Your instructions
Output, as a JSON list of strings with one string per line, every line from the start of the records through the line containing "(x=378, y=51)", skipping blank lines.

★ ★ ★

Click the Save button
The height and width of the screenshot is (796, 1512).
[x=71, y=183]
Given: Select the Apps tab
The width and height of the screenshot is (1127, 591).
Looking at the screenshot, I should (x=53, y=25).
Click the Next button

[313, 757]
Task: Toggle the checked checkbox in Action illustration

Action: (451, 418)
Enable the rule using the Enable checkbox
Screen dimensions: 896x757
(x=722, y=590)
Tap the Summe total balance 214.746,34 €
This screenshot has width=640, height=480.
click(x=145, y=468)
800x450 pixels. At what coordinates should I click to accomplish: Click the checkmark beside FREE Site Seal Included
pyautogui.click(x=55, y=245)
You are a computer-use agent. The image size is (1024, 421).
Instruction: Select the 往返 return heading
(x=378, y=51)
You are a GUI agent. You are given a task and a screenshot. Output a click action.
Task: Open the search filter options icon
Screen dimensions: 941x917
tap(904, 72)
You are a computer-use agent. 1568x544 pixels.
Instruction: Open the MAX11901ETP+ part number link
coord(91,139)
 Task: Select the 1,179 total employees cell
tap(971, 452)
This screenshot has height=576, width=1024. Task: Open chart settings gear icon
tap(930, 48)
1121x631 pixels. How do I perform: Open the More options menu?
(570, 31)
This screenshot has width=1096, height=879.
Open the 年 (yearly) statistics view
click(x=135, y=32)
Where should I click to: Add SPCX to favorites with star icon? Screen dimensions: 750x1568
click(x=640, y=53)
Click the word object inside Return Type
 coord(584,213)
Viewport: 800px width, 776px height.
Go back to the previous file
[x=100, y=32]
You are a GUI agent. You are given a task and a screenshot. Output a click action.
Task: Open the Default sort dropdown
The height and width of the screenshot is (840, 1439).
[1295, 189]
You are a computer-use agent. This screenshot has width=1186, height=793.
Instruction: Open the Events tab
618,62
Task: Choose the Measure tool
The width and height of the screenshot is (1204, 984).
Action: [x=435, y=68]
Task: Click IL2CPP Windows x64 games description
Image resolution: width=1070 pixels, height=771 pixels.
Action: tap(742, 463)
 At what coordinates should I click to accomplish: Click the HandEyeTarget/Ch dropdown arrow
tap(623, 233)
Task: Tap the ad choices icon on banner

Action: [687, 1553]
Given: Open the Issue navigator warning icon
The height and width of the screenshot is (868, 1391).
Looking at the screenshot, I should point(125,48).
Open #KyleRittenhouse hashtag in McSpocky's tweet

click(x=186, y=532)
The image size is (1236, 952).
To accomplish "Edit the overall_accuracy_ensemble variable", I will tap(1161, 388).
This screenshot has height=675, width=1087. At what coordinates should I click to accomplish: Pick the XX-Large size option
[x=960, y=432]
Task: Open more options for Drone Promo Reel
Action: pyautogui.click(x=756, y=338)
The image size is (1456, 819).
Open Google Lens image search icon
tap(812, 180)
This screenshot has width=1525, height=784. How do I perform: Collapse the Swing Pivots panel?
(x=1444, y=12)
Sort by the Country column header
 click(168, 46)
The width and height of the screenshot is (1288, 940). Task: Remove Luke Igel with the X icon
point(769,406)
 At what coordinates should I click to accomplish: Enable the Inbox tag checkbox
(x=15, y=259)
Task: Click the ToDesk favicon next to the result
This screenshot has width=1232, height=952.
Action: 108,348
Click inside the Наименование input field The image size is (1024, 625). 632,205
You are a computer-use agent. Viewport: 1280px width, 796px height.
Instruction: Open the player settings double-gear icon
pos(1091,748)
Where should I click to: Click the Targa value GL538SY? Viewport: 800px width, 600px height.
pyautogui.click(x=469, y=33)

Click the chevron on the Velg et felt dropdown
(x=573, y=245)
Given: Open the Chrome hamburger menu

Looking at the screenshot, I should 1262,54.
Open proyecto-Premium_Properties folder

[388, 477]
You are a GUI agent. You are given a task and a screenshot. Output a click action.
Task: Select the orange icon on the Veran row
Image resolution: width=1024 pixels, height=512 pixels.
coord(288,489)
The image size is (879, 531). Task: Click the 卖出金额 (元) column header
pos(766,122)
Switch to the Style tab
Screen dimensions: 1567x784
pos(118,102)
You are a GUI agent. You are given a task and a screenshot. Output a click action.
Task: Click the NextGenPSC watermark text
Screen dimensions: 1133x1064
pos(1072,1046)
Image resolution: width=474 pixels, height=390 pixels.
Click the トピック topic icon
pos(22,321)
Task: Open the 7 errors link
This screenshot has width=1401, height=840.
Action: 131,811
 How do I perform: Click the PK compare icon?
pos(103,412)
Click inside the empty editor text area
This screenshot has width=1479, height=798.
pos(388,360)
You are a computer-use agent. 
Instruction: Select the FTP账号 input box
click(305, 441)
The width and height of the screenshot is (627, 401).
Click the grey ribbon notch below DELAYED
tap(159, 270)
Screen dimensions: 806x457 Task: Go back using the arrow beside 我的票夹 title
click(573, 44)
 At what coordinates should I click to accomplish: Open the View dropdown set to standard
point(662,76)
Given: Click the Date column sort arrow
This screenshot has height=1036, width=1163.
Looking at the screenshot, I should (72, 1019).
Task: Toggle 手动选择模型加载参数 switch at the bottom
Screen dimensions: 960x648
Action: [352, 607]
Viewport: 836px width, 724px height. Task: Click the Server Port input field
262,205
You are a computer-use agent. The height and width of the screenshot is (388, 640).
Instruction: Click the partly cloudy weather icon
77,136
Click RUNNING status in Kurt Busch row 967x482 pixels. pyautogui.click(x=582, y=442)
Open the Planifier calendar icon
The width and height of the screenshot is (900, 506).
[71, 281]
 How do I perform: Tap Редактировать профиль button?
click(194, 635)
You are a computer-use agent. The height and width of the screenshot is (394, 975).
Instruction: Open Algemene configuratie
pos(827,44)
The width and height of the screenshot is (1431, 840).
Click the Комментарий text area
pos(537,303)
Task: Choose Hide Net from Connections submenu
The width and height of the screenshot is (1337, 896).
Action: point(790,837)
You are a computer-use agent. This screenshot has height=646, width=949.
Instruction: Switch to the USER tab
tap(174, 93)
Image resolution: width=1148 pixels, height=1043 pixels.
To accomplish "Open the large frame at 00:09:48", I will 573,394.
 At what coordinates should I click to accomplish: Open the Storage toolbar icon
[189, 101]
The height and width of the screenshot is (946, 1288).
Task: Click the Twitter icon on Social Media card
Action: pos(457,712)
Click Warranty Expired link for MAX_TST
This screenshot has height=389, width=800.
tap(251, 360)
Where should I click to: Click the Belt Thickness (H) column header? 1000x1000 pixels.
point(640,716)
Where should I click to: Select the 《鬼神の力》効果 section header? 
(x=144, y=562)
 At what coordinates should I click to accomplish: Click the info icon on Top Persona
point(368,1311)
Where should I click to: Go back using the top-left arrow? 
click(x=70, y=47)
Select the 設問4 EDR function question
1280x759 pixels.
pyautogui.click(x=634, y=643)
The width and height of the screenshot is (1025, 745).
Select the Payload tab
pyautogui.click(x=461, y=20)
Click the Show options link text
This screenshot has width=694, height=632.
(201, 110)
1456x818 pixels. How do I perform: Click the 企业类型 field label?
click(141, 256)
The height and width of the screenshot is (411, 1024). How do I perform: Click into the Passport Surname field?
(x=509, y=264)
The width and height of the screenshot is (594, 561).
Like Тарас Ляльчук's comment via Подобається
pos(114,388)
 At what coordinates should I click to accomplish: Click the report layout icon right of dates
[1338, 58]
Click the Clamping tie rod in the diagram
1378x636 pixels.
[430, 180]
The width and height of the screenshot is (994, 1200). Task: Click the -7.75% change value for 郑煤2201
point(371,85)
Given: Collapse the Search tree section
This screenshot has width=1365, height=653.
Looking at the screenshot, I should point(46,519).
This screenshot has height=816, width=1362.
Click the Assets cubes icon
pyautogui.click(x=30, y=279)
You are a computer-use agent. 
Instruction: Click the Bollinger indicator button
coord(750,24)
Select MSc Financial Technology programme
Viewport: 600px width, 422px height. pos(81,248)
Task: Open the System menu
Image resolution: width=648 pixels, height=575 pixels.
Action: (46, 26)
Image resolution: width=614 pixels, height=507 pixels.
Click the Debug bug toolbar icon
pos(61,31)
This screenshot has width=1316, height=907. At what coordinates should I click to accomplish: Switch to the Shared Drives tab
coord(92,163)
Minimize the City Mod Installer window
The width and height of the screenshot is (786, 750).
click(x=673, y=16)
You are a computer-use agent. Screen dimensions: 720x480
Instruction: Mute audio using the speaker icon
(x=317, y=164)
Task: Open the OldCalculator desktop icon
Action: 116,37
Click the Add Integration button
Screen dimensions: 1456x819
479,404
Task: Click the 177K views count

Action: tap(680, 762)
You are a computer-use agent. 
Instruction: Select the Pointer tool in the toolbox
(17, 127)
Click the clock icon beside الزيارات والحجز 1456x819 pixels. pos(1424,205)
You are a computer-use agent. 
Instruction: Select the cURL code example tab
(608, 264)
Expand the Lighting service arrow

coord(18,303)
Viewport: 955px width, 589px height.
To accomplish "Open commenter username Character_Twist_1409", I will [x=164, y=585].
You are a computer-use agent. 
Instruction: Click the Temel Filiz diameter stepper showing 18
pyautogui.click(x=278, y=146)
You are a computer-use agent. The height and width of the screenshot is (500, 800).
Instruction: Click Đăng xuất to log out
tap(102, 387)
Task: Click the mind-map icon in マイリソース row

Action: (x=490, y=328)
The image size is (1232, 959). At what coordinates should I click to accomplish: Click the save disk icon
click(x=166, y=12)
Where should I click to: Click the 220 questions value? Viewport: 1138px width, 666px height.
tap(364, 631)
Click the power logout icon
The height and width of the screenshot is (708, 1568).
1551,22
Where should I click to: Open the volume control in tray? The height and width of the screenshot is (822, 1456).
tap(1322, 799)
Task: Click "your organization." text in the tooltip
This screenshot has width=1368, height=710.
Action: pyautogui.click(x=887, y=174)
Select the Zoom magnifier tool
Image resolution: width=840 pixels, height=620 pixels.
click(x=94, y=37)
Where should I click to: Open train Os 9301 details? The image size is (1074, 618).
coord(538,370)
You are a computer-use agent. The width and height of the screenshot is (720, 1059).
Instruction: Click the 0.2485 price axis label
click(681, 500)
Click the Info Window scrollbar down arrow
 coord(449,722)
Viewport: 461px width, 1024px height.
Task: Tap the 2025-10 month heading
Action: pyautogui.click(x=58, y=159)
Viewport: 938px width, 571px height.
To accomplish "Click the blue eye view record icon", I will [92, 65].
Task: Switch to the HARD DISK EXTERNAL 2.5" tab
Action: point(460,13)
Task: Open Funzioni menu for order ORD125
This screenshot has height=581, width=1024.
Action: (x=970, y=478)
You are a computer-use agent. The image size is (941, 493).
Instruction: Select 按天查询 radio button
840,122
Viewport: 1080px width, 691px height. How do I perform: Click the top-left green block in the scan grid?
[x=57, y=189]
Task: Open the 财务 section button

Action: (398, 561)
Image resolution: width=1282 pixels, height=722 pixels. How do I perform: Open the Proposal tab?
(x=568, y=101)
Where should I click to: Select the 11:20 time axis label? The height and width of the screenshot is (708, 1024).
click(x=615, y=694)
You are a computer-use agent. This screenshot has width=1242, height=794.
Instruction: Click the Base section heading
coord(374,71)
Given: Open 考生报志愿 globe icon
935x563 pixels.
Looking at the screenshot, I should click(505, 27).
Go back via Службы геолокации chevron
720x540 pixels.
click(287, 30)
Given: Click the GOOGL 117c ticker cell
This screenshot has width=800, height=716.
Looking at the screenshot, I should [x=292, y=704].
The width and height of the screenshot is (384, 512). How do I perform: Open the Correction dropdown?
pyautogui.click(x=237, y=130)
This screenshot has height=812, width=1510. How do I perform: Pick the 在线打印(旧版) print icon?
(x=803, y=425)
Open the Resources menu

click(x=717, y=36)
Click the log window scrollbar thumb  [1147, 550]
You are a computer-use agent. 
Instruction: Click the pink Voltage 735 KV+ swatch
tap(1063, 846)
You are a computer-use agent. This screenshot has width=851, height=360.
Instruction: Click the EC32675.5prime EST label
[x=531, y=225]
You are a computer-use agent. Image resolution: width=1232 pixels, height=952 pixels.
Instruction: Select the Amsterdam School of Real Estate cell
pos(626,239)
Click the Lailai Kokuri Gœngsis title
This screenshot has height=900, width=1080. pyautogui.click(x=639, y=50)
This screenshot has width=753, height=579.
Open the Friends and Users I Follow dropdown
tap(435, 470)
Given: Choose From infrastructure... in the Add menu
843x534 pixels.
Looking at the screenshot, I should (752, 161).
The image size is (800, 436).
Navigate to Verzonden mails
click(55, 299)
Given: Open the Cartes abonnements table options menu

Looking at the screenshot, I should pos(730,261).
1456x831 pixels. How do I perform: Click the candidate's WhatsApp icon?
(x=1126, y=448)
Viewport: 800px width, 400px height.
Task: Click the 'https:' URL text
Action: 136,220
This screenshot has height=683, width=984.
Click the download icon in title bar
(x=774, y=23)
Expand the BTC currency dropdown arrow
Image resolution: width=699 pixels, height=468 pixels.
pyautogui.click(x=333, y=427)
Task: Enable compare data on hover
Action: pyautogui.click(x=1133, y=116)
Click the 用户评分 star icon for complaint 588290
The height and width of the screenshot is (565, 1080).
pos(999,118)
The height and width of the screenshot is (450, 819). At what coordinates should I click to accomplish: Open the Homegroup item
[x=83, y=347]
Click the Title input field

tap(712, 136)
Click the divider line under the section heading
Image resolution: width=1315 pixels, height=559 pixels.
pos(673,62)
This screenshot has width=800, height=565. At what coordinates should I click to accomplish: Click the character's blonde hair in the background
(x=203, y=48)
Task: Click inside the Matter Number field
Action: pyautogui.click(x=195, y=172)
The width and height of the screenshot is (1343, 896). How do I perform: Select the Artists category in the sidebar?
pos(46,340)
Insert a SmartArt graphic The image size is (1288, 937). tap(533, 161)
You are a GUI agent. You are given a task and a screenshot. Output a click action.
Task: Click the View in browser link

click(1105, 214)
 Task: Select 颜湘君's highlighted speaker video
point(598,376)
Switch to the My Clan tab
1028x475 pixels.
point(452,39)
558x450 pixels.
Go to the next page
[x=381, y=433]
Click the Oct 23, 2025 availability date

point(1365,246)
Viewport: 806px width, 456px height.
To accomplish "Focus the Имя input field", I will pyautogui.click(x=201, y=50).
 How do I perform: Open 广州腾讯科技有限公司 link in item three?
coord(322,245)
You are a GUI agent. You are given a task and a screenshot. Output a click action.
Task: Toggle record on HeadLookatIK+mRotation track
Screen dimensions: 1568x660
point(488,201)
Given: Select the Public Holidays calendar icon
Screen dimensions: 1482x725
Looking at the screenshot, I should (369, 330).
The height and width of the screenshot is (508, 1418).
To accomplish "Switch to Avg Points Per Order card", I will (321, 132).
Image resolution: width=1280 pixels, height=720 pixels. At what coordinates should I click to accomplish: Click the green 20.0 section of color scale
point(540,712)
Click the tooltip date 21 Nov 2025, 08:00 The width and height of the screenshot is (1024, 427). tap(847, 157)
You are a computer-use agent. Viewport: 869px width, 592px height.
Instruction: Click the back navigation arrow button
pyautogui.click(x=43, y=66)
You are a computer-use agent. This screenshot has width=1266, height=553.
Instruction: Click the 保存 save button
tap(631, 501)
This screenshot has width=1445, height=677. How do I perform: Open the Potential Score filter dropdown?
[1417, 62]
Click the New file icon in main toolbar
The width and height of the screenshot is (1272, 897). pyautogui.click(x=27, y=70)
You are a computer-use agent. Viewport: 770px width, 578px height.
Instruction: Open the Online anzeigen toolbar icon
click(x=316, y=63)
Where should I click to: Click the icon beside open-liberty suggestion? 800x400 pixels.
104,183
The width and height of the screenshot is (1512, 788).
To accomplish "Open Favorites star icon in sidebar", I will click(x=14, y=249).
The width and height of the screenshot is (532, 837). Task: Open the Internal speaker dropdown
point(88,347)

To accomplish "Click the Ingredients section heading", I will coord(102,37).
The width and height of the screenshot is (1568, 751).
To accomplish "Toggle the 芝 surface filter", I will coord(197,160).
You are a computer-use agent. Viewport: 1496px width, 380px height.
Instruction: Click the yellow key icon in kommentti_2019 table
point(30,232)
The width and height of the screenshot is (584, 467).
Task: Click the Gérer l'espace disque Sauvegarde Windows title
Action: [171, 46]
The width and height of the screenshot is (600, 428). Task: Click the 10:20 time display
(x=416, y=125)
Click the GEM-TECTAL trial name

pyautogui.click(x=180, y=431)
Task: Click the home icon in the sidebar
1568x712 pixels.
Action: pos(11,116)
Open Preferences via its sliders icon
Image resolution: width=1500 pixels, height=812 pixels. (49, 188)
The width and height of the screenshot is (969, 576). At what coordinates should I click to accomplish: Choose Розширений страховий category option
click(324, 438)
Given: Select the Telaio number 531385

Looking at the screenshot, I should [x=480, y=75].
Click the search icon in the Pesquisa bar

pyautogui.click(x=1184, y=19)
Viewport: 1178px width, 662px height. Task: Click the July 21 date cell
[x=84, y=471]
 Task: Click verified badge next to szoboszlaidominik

★ ★ ★

Exercise solution
[
  "Click the Save button",
  "The height and width of the screenshot is (796, 1512).",
  "[x=71, y=183]",
  "Given: Select the Apps tab",
  "The width and height of the screenshot is (1127, 591).",
  "Looking at the screenshot, I should (x=53, y=25).",
  "Click the Next button",
  "[313, 757]",
  "Task: Toggle the checked checkbox in Action illustration",
  "Action: (451, 418)",
  "Enable the rule using the Enable checkbox",
  "Screen dimensions: 896x757",
  "(x=722, y=590)",
  "Tap the Summe total balance 214.746,34 €",
  "This screenshot has width=640, height=480.",
  "click(x=145, y=468)",
  "800x450 pixels. At what coordinates should I click to accomplish: Click the checkmark beside FREE Site Seal Included",
  "pyautogui.click(x=55, y=245)",
  "You are a computer-use agent. The image size is (1024, 421).",
  "Instruction: Select the 往返 return heading",
  "(x=378, y=51)"
]